Australian Centre for Disease Control

Agency overview
- Formed: 1 January 2024
- Jurisdiction: Australian Government
- Headquarters: Canberra;
- Minister responsible: Mark Butler, Minister for Health and Ageing;
- Agency executive: Zoe Wainer, Director-general;
- Parent department: Department of Health, Disability and Ageing
- Website: www.cdc.gov.au

= Australian Centre for Disease Control =

Government agency

The Australian Centre for Disease Control (CDC) is an Australian government agency responsible for disease control and management of public health emergencies. The agency is within the Department of Health, Disability and Ageing, and the National Notifiable Diseases Surveillance System (NNDSS) is within this agency.

==History==
The Australian Centre for Disease Control (CDC) was formed on 1 January 2024, as an interim agency, during the Albanese government's inquiry into the COVID-19 pandemic in Australia. Legislation to create a permanent and independent CDC was introduced in to Parliament in September 2025. It was passed by both Houses on 6 November 2025 and was established on 1 January 2026.

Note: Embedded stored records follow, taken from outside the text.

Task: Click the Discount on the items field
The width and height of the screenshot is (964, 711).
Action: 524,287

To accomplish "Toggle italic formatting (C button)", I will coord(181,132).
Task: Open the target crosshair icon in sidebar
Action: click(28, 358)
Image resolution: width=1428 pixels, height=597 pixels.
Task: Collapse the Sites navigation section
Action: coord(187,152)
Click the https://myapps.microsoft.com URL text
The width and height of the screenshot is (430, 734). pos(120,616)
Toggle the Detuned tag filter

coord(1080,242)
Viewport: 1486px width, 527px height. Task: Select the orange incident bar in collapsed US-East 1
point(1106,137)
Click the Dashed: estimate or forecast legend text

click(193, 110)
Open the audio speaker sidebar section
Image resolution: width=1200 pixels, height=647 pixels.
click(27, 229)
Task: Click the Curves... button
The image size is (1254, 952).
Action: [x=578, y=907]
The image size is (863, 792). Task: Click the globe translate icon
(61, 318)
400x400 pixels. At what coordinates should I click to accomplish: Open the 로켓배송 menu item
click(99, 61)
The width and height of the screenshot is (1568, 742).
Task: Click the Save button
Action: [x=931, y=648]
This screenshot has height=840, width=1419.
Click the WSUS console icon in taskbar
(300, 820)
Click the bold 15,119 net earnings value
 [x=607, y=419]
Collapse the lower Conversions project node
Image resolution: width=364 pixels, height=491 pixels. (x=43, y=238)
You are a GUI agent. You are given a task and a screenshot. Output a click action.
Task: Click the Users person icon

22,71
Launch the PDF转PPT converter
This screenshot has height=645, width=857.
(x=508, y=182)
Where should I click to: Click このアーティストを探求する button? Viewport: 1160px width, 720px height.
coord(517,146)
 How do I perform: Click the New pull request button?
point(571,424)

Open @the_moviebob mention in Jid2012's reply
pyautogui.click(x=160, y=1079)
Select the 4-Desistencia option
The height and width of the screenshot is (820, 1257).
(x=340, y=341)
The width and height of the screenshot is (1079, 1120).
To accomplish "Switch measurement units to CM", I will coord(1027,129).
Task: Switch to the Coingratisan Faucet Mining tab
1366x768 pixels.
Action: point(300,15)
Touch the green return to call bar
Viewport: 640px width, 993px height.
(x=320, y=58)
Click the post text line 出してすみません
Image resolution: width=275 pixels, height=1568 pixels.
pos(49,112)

The interim agency executive was Mary Wood. After the CDC transitioned from an interim to a permanent organisation, it has been headed by a director-general. Zoe Wainer was appointed inaugural director-general of the CDC on 23 December 2025, to formally commence in the role on 1 March 2026.

==Governance==
The agency is under the control of the Department of Health, Disability and Ageing and overseen by the Minister for Health and Ageing, Mark Butler, who is responsible for appointing the leadership team. as of 2026 the director-general is Zoe Wainer. Wainer is a is also a medical doctor with a clinical background in cardiothoracic surgery and thoracic surgical oncology, who was previously Deputy Secretary for Community and Public Health in the Victorian Department of Health.

==National Notifiable Diseases Surveillance System==
The National Notifiable Diseases Surveillance System (NNDSS) is a division of the CDC that compiles information on over 70 diseases that pose a threat to public health in Australia. The NNDSS produces the National Notifiable Disease List (NNDL), which lists the diseases that are required to be notified under Australian legislation. These diseases are monitored by the NNDSS.